## Exercises:
1. Rewrite the analog computer text starting at "In the simulated" and ending at "change of sign.", changing "simulated computer" to "computer program".
2. Continue the analog computer text after its last sentence.

** begin Text shown **

We note the following points: (a) The output is the negative integral of the sum of the inputs. (b) Some inputs can have a built-in gain of 10, for example. (c) The value of IC is also changed in sign at the output. The quantity RC is known as the time constant of the integrator, and is usually chosen to have a value of 1 second (so that the factor 1/RC can be omitted from the above equation). Note that, while a traditional analogue computer inverts the outputs of summers and integrators, the potentiometers are essentially positive. In the component diagram (left section of Fig. 2) the feedback capacitor has to be connected by a switch to a potentiometer that sets the IC. The switch is closed during the IC-setting phase, and opened at "time zero" when the computation begins. When several integrators are present, they must all enter the computation phase together, which means using a multipole switch in which all the contacts open at precisely the same time. This switch is likely to cost more than the integrator itself.
In the simulated computer, all the inputs have a gain of +1, rather than –1, and a value of >1 can be given to a potentiometer, so that a 10× input is not required. Similarly, the initial condition sets the initial value of the output voltage, without any change of sign.
The multiplication of analogue voltages is quite difficult to achieve with any degree of accuracy, so that multipliers are often regarded as an "optional extra" on a real analogue computer. To get an idea of how complicated analogue multiplication can be, we consider two types of multipliers.

** end Text shown **
** begin Data excerpt **

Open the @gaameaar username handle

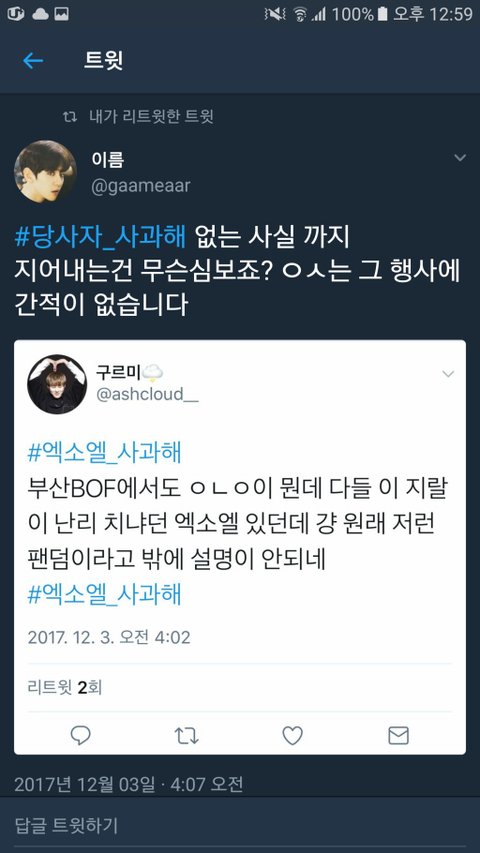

** end Data excerpt **

## Answers for the tasks:
1.
In the computer program, all the inputs have a gain of +1, rather than –1, and a value of >1 can be given to a potentiometer, so that a 10× input is not required. Similarly, the initial condition sets the initial value of the output voltage, without any change of sign.

2.
In the "Mark-Space" multiplier, one of the inputs controls a pulse generator running at a high frequency (several kilohertz at least). When this input is at its maximum (one machine unit), then the pulse is permanently "high", and when the input is zero, the pulse is permanently "low". For intermediate values, the length of the "high" phase of the pulse is proportional to the input. For example, if the frequency is 10 kHz and the first input voltage is 0.6 machine units, then the pulse will be high for 60 ms and low for 40 ms. It can be seen that the time-averaged voltage at the output of the pulse generator is equal to the input signal. The other input signal is used to control (by "clipping") the amplitude of the output pulses. Therefore, when the average is obtained by passing the output through a low-pass filter, the value obtained will be the product of the two inputs. This works when both the inputs are positive. To cover all possible cases (a "four quadrant multiplier") is another story. In addition there is a small unavoidable time-delay due to the low-pass filter.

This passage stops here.